Exercise - In the data that follows, give the number of lines containing the word "agent". Offer no additional comment.

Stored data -
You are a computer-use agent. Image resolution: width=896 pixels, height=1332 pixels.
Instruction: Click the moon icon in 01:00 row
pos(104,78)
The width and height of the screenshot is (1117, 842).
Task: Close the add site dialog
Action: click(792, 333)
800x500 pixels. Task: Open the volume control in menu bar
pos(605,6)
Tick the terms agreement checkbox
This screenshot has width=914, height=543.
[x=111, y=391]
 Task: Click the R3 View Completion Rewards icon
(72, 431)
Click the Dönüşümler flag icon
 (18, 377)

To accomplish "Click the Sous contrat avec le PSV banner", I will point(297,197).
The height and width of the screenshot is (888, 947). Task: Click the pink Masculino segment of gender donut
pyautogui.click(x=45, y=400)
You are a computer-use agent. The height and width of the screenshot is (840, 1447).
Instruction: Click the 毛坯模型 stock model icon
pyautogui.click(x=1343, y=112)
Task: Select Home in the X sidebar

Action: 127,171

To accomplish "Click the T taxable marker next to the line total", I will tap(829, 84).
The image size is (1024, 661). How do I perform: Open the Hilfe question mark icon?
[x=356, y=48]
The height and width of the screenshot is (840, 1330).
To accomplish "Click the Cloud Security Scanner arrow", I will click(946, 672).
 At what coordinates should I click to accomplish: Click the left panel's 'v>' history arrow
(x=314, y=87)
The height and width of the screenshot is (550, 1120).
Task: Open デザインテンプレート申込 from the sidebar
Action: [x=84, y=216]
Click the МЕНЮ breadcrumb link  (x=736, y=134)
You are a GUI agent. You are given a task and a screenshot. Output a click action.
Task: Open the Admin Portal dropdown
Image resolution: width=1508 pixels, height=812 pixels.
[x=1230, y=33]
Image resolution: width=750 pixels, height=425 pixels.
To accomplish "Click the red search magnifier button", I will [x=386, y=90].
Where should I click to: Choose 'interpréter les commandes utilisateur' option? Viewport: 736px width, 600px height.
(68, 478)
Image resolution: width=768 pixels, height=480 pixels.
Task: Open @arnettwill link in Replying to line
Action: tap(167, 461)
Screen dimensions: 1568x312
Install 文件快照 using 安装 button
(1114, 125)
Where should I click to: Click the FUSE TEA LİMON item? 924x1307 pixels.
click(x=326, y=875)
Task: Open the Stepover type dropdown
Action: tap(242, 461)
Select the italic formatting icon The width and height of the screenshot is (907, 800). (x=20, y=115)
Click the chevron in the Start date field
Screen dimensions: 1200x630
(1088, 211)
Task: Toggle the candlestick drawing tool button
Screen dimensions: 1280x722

Answer below - 3